Pixel coordinate grounding data
--- --- ---

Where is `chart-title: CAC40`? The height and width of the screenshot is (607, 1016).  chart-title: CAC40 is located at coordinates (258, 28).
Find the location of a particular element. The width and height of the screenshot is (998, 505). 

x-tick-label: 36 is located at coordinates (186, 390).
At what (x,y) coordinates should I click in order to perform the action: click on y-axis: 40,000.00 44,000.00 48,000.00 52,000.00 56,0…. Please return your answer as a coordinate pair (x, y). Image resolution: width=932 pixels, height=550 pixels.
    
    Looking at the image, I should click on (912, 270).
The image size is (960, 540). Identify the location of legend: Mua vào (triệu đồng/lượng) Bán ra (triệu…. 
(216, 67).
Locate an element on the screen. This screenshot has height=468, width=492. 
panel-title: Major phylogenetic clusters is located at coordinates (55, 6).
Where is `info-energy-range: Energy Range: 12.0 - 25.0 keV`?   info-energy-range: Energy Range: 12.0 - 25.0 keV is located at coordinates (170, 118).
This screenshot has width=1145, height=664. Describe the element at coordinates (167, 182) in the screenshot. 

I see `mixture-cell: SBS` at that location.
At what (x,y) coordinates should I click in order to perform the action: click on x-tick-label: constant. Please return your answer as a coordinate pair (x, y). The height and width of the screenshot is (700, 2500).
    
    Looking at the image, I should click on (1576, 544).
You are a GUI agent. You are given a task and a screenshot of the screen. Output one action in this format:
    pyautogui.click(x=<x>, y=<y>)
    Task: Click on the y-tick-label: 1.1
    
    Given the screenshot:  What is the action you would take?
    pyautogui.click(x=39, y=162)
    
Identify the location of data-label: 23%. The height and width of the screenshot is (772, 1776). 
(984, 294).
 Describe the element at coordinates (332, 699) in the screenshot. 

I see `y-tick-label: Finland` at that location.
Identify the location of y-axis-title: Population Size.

--- --- ---

*Brief*:
Reproduce every one of the rows above word for word, without altering anything.

*Task result*:
Where is `chart-title: CAC40`? The height and width of the screenshot is (607, 1016).  chart-title: CAC40 is located at coordinates (258, 28).
Find the location of a particular element. The width and height of the screenshot is (998, 505). 

x-tick-label: 36 is located at coordinates (186, 390).
At what (x,y) coordinates should I click in order to perform the action: click on y-axis: 40,000.00 44,000.00 48,000.00 52,000.00 56,0…. Please return your answer as a coordinate pair (x, y). Image resolution: width=932 pixels, height=550 pixels.
    
    Looking at the image, I should click on (912, 270).
The image size is (960, 540). Identify the location of legend: Mua vào (triệu đồng/lượng) Bán ra (triệu…. 
(216, 67).
Locate an element on the screen. This screenshot has height=468, width=492. 
panel-title: Major phylogenetic clusters is located at coordinates (55, 6).
Where is `info-energy-range: Energy Range: 12.0 - 25.0 keV`?   info-energy-range: Energy Range: 12.0 - 25.0 keV is located at coordinates (170, 118).
This screenshot has width=1145, height=664. Describe the element at coordinates (167, 182) in the screenshot. 

I see `mixture-cell: SBS` at that location.
At what (x,y) coordinates should I click in order to perform the action: click on x-tick-label: constant. Please return your answer as a coordinate pair (x, y). The height and width of the screenshot is (700, 2500).
    
    Looking at the image, I should click on (1576, 544).
You are a GUI agent. You are given a task and a screenshot of the screen. Output one action in this format:
    pyautogui.click(x=<x>, y=<y>)
    Task: Click on the y-tick-label: 1.1
    
    Given the screenshot:  What is the action you would take?
    pyautogui.click(x=39, y=162)
    
Identify the location of data-label: 23%. The height and width of the screenshot is (772, 1776). 
(984, 294).
 Describe the element at coordinates (332, 699) in the screenshot. 

I see `y-tick-label: Finland` at that location.
Identify the location of y-axis-title: Population Size.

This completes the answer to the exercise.